Despite the enthusiasm on display at Help Refugees and other grass-roots organizations, immigration of any kind remains an explosive issue in the U.K.
After a public outcry over Shenu’s death, Prime Minister David Cameron announced Britain would take in 20,000 Syrians over the next five years under a special relocation scheme for vulnerable people. Previously, only 216 Syrians were resettled under that scheme. An additional 5,000 Syrians have been granted asylum in Britain since 2011 through the usual process. The intake is still relatively low. Germany, for example, is expecting about 800,000 refugees this year.
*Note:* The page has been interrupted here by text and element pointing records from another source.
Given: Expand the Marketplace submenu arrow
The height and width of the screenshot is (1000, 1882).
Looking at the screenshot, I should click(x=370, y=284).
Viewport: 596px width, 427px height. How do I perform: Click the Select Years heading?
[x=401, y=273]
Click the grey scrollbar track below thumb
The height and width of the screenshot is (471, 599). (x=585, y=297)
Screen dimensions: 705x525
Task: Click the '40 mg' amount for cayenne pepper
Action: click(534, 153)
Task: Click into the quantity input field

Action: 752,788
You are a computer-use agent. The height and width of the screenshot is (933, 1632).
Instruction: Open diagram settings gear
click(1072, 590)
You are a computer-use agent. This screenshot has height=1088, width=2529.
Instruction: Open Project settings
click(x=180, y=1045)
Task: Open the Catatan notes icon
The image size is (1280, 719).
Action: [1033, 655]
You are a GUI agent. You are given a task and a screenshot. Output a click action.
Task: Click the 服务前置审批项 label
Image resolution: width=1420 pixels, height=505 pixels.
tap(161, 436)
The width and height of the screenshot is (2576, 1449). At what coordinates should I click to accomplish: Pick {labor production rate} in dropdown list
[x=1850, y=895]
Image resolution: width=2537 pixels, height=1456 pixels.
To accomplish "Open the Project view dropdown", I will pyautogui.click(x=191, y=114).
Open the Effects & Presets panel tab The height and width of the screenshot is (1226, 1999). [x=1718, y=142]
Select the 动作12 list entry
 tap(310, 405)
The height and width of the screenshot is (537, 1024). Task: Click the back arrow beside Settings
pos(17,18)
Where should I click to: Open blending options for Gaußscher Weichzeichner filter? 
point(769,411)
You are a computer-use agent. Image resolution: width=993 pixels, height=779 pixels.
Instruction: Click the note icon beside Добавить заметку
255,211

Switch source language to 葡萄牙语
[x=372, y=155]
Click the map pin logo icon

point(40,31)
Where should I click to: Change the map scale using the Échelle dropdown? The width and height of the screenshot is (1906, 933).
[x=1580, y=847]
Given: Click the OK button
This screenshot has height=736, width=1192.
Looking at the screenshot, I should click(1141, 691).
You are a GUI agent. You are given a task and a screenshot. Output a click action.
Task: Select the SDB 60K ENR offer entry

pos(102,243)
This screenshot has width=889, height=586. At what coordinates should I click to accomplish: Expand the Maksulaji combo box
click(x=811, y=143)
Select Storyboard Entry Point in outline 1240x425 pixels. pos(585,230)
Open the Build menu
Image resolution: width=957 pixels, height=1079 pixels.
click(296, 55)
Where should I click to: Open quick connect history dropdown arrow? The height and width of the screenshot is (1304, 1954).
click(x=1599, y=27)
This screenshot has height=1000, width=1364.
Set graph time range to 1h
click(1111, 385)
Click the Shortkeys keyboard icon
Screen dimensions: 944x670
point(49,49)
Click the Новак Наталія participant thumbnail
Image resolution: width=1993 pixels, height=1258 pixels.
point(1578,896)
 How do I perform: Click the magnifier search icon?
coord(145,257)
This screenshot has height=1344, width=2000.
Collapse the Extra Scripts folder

The much smaller Sweden has absorbed tens of thousands of asylum seekers — the highest per capita rate in the European Union. In contrast, Britain has received only 25,771 asylum applications from June 2014 to June 2015, according to the Home Office.
While Germany has called on its European partners to take their share in a quota system, Cameron has urged leaders to fund large camps closer to Syria, such as in Lebanon and Jordan, and discourage people from making the journey to Europe.
Corbyn's message of inclusiveness may speak to multicultural London. In 2013 foreign-born people made up 37 percent of inner London’s population, according to the Migration Observatory at Oxford University.
Entrepreneurs have highlighted this diversity as a source of creativity and growth, for example in the capital’s tech startup scene. Whether the message will resonate in other parts of Britain, especially with the many white working class voters who ditched Labour in favor of the U.K.Independence Party in the last elections, remains to be seen. An opinion poll published by the right-wing Daily Mail in September showed a somewhat more hostile picture than the BBC poll, with 45 percent of respondents saying Britain was taking in too many Syrian refugees.
In the capital, many of those embracing refugees are aware their views may not be representative of the whole country. Ben Stimmler, a 31-year-old lawyer, was one of the thousands marching along Hyde Park on Saturday in support of refugees. His father went to Britain as an 8-year-old on the Kindertransport, the relief trains that took Jewish children to safety from the continent until the outbreak of World War II. The Kindertransport remains one of Britain's proudest moments, and the irony that Britain is now being less open to refugees than Germany is not lost on Stimmler.
“Britain has a rich tradition of taking in refugees, but there's also a national narrative that’s hard to erode,” he said. A member of the Labour Party, he was particularly worried about the gulf between the concerns of middle-class, liberal Londoners and the rest of the country.
“There’s a feeling that the white working class has not been listened to, and we’ve perhaps been too quick to tarnish people as racist,” he said. Looking around at the vibrant crowd of marchers with their banners, bongo drums and “Welcome” chants, he added, “London is not the country. It’s very easy for us to forget that.”
At the storage facility, Freedman was locking away the last boxes of canned potatoes. Help Refugees has just launched a call for funding to extend the relief effort into the winter.
It is planning to dispatch more trucks full of food, rubber boots and walking shoes, donated via an Amazon wish list. It also wants to help build more substantial shelters for the refugees in Calais waiting for an opportunity to enter Britain.
Winter is coming, and the need for support is likely to rise. Asked how much longer she will give her spare time to the organization, which is run entirely by volunteers, Freedman said, “I don’t know. I just want to help.”